Local Government MEC must take action against non-performing officials

Dacre Haddon MPL

Shadow MEC for Local Government

The 2011/12 annual report of the Department of Local Government and Traditional Affairs will be debated in the Eastern Cape Provincial Legislature this afternoon.

Hesitation and inaction by the MEC for Local Government and his department has caused weak management of municipalities in the province.

The Eastern Cape MEC for Local Government and Traditional Affairs, Mlibo Qoboshiyane, must take ruthless action against non-performing municipal- and departmental officials or face a vote of no confidence.

I will, on behalf of the Democratic Alliance, in my speech to the Provincial Legislature suggest ways in which the MEC must immediately start taking action against incapacity and fiduciary mismanagement of municipal officials.

For far too long the public has been hearing on a daily basis how municipal governance in this province has become dysfunctional.

However, little if anything, is done to bring lazy and incapacitated departmental- and municipal officials to book or to sufficiently capacitate these individuals to effectively discharge their duties.

The MEC has vacillated in the saga of the Nelson Mandela Bay Metro’s acting municipal manager.

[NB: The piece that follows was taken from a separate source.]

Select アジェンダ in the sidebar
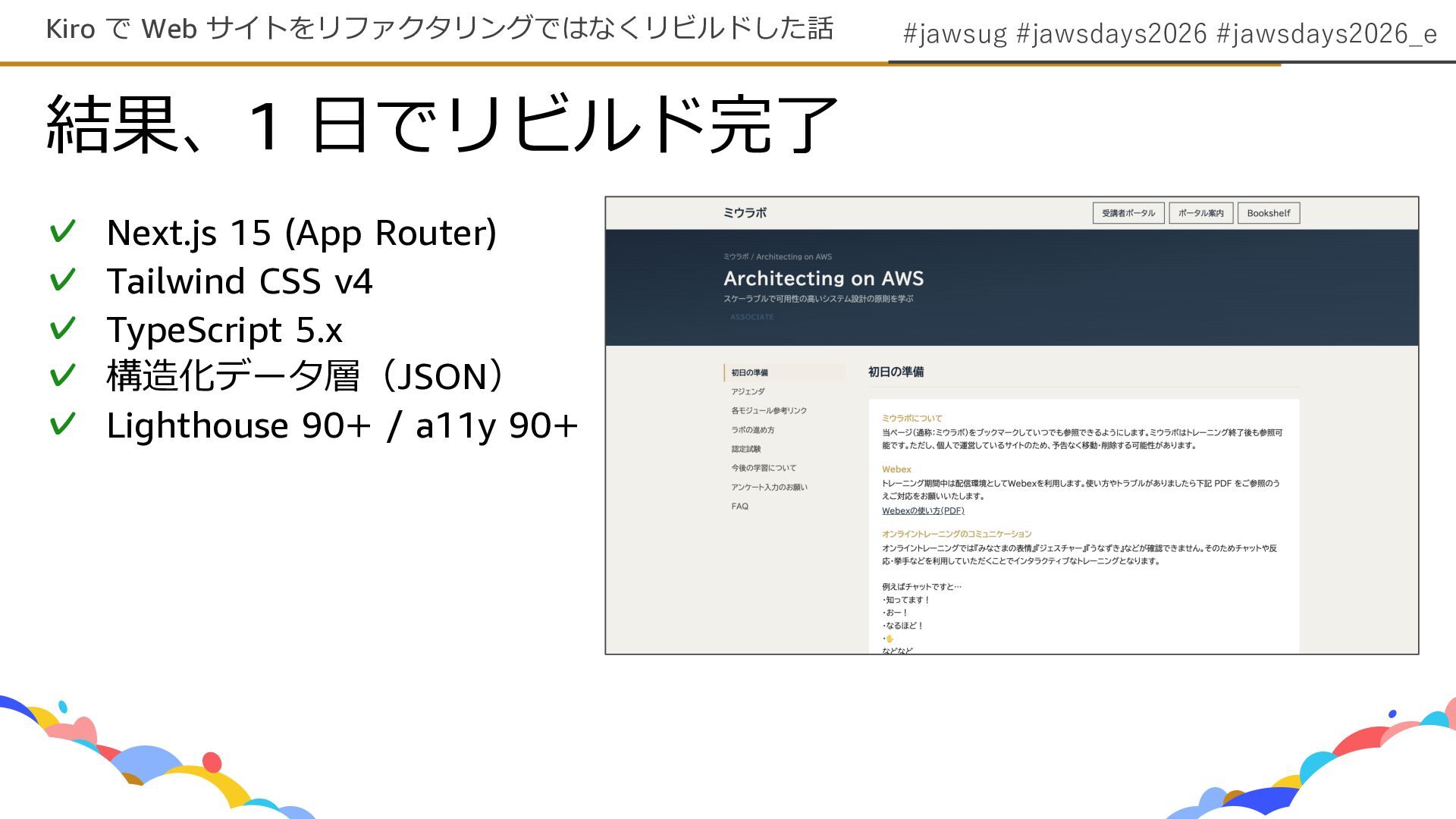Screen dimensions: 1456x819 pos(748,391)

Themba Hani was illegally appointed by the MEC for a further acting period, then dismissed and then re-appointed during last week.

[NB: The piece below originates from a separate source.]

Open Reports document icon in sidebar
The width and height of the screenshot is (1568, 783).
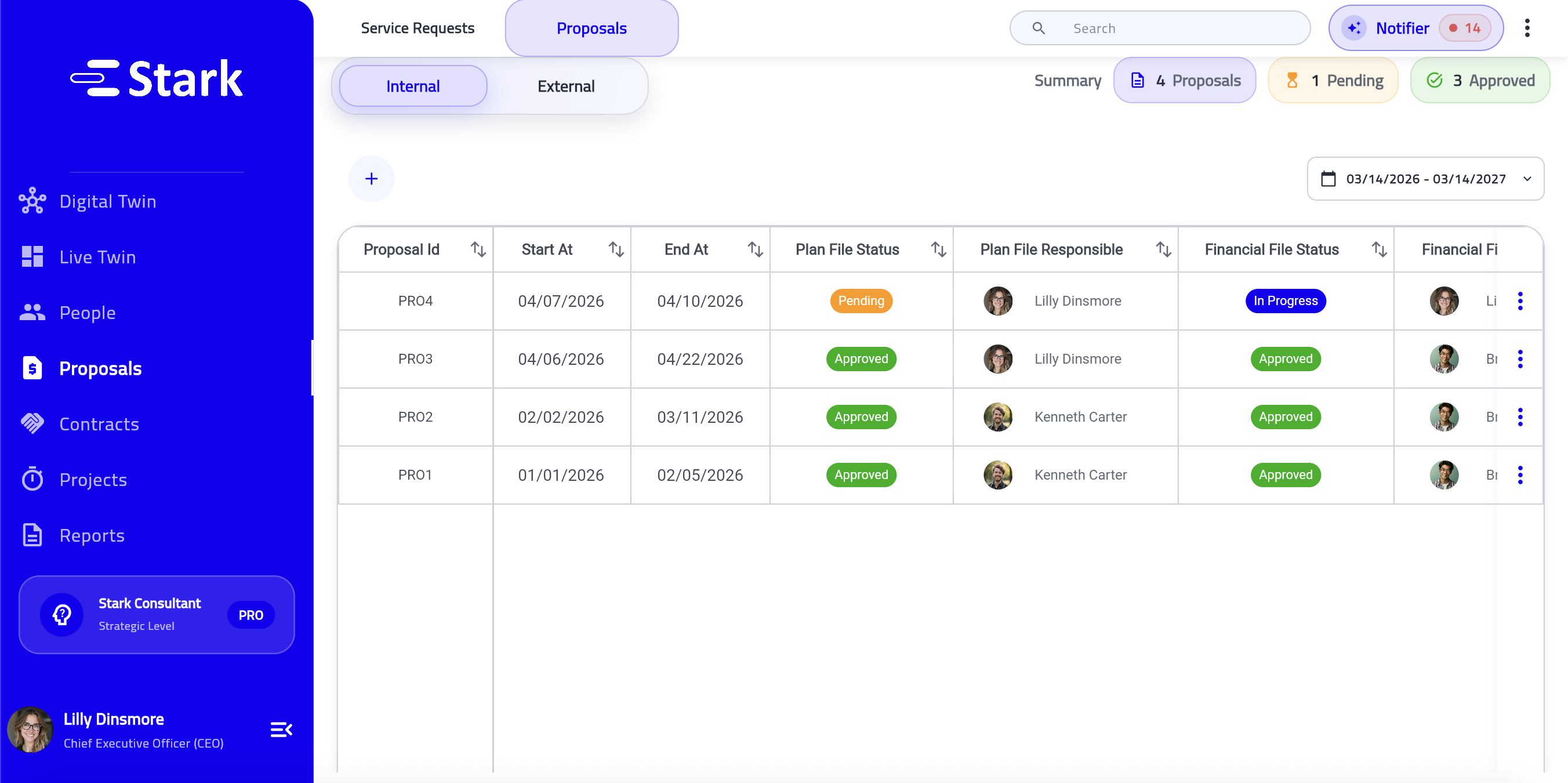32,535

This is one of many such incidents of weak local government management by the province.

The hesitation with which the department will not intervene into the bankrupt Gariep Municipality using Section 139 of the Constitution is of great concern.

Why has the MEC attempted not to have the Gobodo- rand Kabuso reports, which contain allegations of fraud, made public as soon as they were released?

The dubious appointments of municipal- and other managers to senior positions in municipalities after being found guilty of financial misconduct is of great concern.

Furthermore some of these individuals received massive settlements from their erstwhile municipalities despite, being found guilty of improper conduct.

Why have only 22 out of 45 municipalities in the province complied with performance management- and appraisal assessments?

Performance management is a useful tool to gauge employee functioning and to identify gaps that can be addressed through training to better capacitate municipal officials.

The Code of Conduct in Schedule 2 of the Municipal Systems Act is not being enforced in municipalities to bring errant officials to book.

The on-going bailing out of and assistance to municipalities from the department is proving ineffective and costly.

The following immediate measures should be implemented to ensure better capacitating of municipalities:

These include:

* The formation of a combined national and provincial task team, based in the department, to be able to react immediately to crises in municipalities;

* Ensure that all departmental- and municipal budgeting is done in accordance with “activity costing” principles;

* Each municipality has its own level of autonomy based on its geographical location and individual circumstances and not hamstrung by a one-size-fits-all approach;

* Where possible, every municipality has a “one stop shop” and the outsourcing of functions like refuse and security to create competition among suppliers which would enhance service and drive down costs for municipal consumers; and

* Ensure that all municipal officials affected by the 2007 national grace period to attain the necessary skills by January 2013 have these skills and if not, that they be replaced by those who do have the necessary qualifications.

The communities of the Eastern Cape are angry and frustrated at the poor service delivery in the province. Unless the MEC and his department act swiftly to diffuse this volatile situation the consequences for this province will be dire.

The time has come for the Legislature to consider a vote of no confidence in the current MEC for Local Government.